_What you should do:_ Output as a numbered list the lines below, starting with the line that contains "The width and" and going on through the end of the lines, both ends included and blank lines left out. Leave the pictures out of the list.

Rows from a dataset for grounding on screens
○ ○ ○ ○ ○ ○ ○

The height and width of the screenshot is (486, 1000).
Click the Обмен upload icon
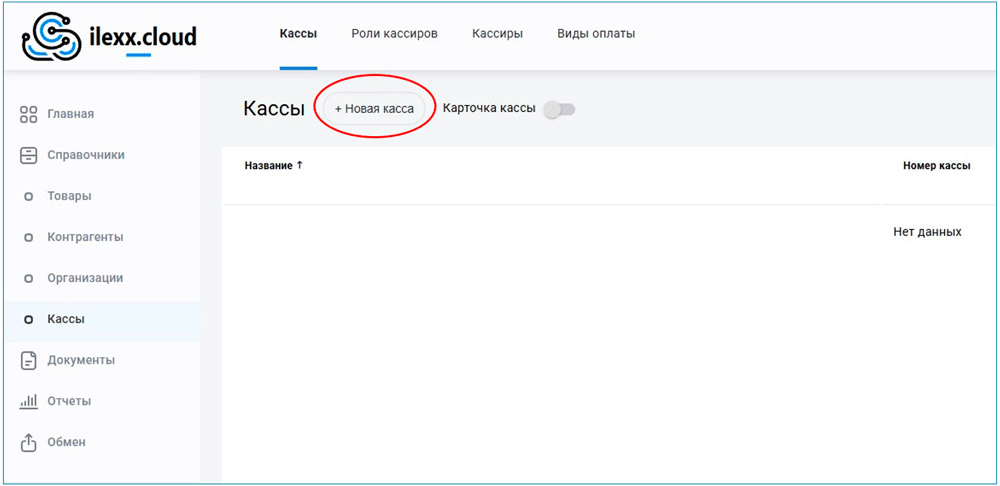(29, 442)
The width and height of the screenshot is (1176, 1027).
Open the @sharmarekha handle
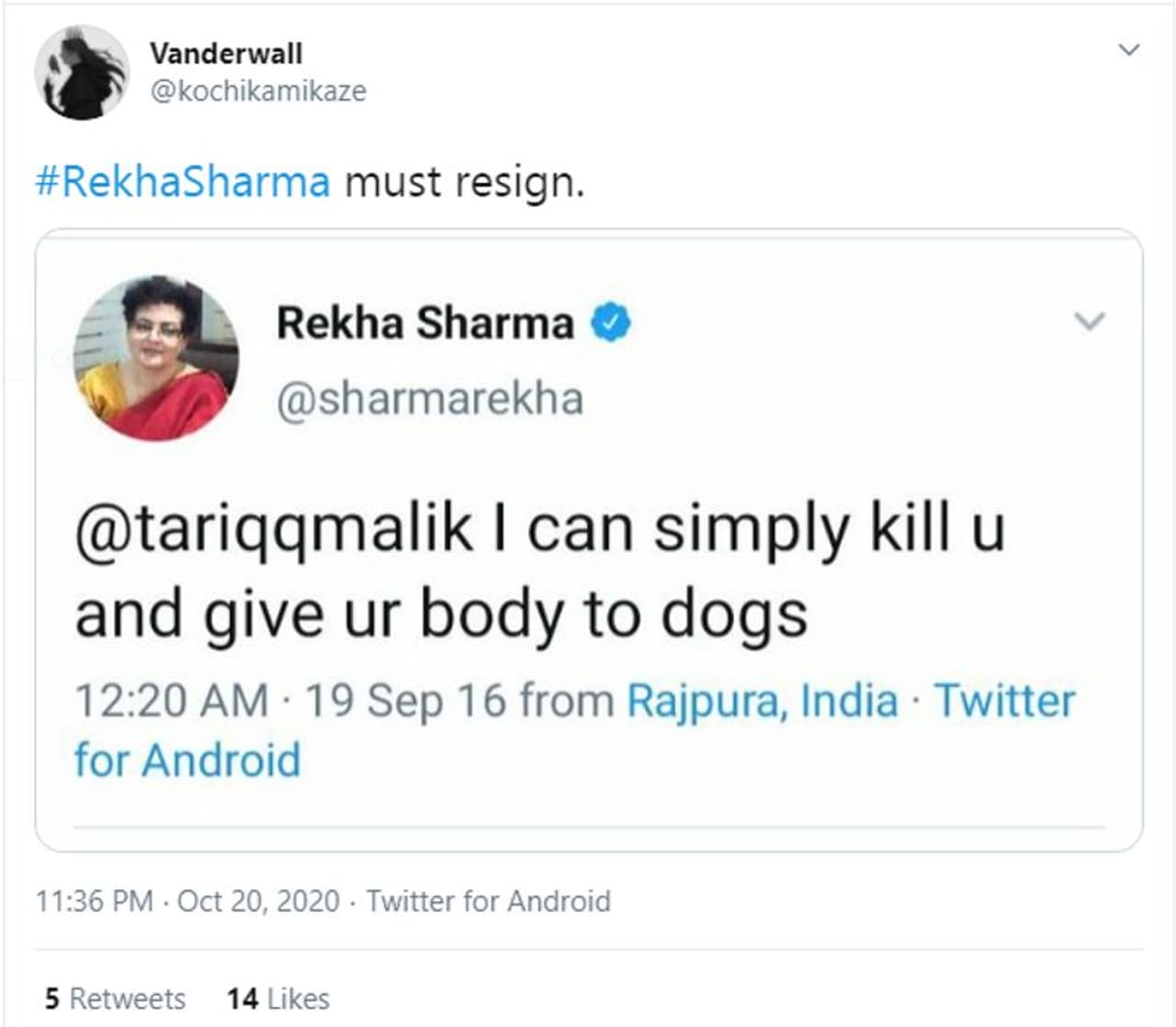click(430, 399)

○ ○ ○ ○ ○ ○ ○

_The answer:_
1. The width and height of the screenshot is (1176, 1027).
2. Open the @sharmarekha handle
3. click(430, 399)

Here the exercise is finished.